My hat is off to you parents of children with special needs. By necessity, you have become ninjas working in the complex fabric of benefits and social services available for your school-age child. By the time your child is 15, it might feel like you have a good handle on all the details. But wait! Your child is already well into the teens and approaching the magic “adult” age of 18 when the entire safety net shifts dramatically. How can you navigate the waters of special needs transitioning to adulthood?
Not to alarm you, but with a desire to get you prepared well in advance, I am sharing some resources that might be useful. The good news is that there are services and programs that can help your young adult with special needs transitioning to adulthood in this major life transition and beyond, although they may not feel as familiar.

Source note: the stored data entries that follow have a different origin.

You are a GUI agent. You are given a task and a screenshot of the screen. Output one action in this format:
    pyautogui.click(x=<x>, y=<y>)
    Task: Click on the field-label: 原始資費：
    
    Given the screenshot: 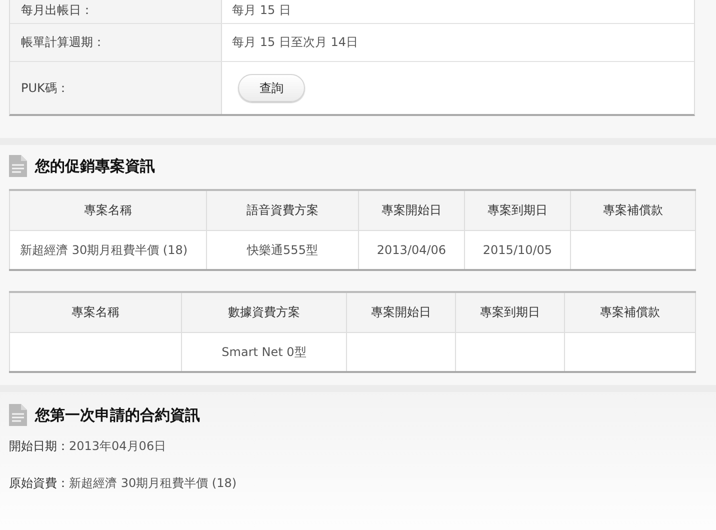 What is the action you would take?
    pyautogui.click(x=39, y=484)
    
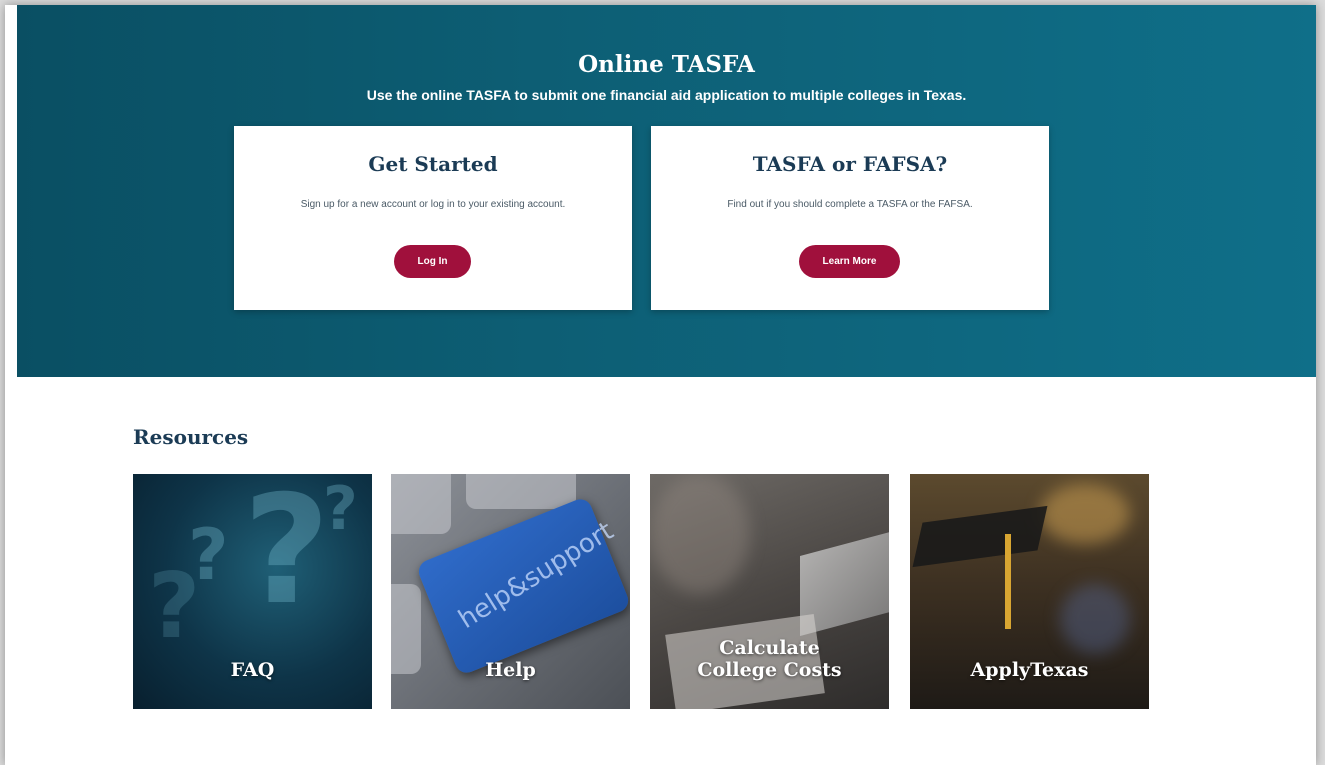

To quote from an article on MyChildWithoutLimits.org:
Broadly speaking, children with special needs and their families usually deal with five interconnected types of transitions between the ages of 14 and 25:
Legal and healthcare decision making
Education to vocational training
Health insurance coverage
I’ve found some other links to material that would be useful to read and explore regarding special needs transitioning to adulthood.
First, you are likely to look at the vocational training opportunities for your child if college is not an option. This article on VocationalTrainingHQ.com lists the best vocational training programs for the disabled.
There are so many factors to consider when accessing how to transition to an independent life in your hometown or any location. Here is an article titled, Special Needs Checklist: How Disability Friendly is Your City? This is a deep-dive posing questions in the areas of living and housing, employment options, education, healthcare assistance, quality of life, transportation and accessibility. Not only will it get you thinking in a productive direction, but it is chock full of links to additional resources that can help you along the way.
Finally, housing and living arrangements often weigh heavily on parents as they may prefer to provide a home for their child for as long as possible. In this case, here is a useful article about how to modify your home further to adapt to the needs of your adult child and provide a multigenerational living space with more privacy for parents and child.
If you choose the option of renting an apartment elsewhere, this article on tenant rights and housing assistance could be useful to you.
Whatever steps you take it is helpful to know that you are not alone. There are resources to help you navigate this most important transition in your child’s life (and in yours!)